In our opinion, the evidence does not admit of any other view
than that the case made by it was within the federal statute. The
train from Oklahoma was not only an interstate train, but was
engaged in the movement of interstate freight, and the duty which
the deceased was performing was connected with that movement, not
indirectly or remotely, but directly and immediately. The
interstate transportation was not ended merely because that yard
was a terminal for that train, nor even if the cars were not going
to points beyond. Whether they were going further or were to stop
at that station, it still was necessary that the train be broken up
and the cars taken to the appropriate tracks for making up outgoing
trains, or for unloading or delivering freight, and this was as
much a part of the interstate transportation as was the movement
across the state line.
McNeill v. Southern Railway Co.,
202 U. S. 543,
202 U. S. 559.
See also Johnson v. Southern Pacific Company, 196 U. S.
1,
196 U. S. 21.
It comes, then, to this: the plaintiffs' petition, as ruled by
the state court, stated a case under the state statute. The
defendant, by its special exceptions, called attention to the
federal statute and suggested that the state statute might not be
the applicable one. But the plaintiffs, with the sanction of the
court, stood by their petition. It was to the case therein stated
that the defendant was called upon to make defense. A plea in
abatement would have been unavailing, because the plaintiffs were
the proper parties to prosecute that case.
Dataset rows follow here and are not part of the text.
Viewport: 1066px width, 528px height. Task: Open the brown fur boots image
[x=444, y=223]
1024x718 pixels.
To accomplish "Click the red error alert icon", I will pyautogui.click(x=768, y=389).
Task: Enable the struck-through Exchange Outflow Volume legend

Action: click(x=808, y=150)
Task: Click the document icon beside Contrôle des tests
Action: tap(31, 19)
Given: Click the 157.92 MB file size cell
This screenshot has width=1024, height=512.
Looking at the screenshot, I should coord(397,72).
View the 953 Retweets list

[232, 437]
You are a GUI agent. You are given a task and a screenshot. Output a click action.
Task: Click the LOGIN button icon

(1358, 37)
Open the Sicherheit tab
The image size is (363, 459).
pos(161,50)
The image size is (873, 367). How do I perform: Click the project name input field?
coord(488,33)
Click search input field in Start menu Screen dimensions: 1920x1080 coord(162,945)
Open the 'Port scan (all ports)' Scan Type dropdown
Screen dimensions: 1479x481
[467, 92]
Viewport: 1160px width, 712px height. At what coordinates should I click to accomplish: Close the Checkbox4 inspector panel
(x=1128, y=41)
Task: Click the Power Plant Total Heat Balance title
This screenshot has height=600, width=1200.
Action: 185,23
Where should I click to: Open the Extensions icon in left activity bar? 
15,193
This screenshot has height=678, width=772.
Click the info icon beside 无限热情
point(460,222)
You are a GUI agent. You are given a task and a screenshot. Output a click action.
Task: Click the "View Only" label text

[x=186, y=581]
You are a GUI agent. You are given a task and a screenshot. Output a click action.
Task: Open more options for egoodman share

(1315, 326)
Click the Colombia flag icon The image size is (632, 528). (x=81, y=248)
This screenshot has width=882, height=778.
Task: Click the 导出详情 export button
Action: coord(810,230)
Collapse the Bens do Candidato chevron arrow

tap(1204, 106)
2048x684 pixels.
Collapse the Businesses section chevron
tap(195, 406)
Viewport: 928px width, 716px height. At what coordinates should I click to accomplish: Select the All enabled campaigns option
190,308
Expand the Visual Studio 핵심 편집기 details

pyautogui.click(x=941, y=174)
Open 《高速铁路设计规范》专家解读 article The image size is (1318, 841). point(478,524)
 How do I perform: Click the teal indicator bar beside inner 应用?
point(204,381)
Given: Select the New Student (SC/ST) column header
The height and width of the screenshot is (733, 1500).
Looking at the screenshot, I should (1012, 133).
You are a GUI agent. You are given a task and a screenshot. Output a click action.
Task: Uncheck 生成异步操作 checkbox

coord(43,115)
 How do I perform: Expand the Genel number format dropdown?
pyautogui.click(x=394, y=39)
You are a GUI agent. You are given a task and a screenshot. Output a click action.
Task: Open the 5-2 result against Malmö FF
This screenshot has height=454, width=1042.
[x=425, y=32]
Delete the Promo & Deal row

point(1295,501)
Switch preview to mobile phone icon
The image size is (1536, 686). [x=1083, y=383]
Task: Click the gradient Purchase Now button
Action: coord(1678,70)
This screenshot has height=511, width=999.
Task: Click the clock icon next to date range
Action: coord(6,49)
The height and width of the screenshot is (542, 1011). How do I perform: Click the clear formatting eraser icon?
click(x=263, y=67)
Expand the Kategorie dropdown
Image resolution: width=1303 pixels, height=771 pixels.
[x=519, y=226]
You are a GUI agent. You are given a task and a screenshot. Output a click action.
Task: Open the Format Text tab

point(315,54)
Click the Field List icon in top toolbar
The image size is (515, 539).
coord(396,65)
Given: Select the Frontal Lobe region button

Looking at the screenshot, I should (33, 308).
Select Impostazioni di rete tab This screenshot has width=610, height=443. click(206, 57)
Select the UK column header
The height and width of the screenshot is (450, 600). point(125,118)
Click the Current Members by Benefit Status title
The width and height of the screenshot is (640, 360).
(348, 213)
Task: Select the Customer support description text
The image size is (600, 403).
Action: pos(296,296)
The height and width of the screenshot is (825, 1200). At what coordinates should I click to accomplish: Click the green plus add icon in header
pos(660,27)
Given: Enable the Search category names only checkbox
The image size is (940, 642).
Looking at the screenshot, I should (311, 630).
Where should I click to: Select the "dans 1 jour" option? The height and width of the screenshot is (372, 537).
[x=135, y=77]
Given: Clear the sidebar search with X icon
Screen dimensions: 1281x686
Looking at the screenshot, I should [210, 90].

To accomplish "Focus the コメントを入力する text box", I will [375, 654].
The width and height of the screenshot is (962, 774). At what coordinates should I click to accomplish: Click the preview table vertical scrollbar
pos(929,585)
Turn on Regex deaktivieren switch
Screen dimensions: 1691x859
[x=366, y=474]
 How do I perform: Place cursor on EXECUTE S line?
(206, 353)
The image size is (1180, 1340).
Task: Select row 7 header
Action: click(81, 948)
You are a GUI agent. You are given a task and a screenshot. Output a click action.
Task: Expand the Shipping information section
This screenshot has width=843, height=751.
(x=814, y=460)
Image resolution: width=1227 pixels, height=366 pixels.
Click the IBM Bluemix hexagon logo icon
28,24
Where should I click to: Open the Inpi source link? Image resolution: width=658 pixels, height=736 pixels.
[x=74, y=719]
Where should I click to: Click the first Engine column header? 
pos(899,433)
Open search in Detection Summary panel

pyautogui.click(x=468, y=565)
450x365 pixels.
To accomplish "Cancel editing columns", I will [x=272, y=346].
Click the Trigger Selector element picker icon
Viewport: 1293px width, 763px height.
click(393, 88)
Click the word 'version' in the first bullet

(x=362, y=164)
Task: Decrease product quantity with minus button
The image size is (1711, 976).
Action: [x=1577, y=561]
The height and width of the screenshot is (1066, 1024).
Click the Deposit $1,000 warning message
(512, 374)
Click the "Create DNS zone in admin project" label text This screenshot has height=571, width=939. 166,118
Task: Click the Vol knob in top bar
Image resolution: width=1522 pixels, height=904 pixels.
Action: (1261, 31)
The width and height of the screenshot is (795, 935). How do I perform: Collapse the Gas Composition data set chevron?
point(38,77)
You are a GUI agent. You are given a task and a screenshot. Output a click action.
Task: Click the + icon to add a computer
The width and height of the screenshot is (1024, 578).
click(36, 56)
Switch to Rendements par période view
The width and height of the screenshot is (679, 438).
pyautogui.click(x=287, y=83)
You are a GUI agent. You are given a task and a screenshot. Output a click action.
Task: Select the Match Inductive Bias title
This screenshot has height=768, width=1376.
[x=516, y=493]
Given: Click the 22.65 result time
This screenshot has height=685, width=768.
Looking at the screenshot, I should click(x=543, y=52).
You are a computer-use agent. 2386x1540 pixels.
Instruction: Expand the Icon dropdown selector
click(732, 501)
When the evidence was
adduced, it developed that the real case was not controlled by the
state statute, but by the federal statute. In short, the case
pleaded was not proved, and the case proved was not pleaded. In
that situation, the defendant interposed the objection, grounded on
the federal statute,
Page 229 U. S. 162
that the plaintiffs were not entitled to recover on the case
proved. We think the objection was interposed in due time and that
the state courts erred in overruling it. Two of the plaintiffs, the
father and mother, in whose favor there was a separate recovery,
are not even beneficiaries under the federal statute, there being a
surviving widow, and she was not entitled to recover in her own
name, but only through the deceased's personal representative, as
is shown by the terms of the statute and the decisions before
cited. So also Tiffany on Death by Wrongful Act, 2d ed.
§§ 80, 109, 116.
The judgment is accordingly reversed, and the case is remanded
for further proceedings not inconsistent with this opinion, but
without prejudice to such rights as a personal representative of
the deceased may have.
Reversed.
MR. JUSTICE LAMAR dissents.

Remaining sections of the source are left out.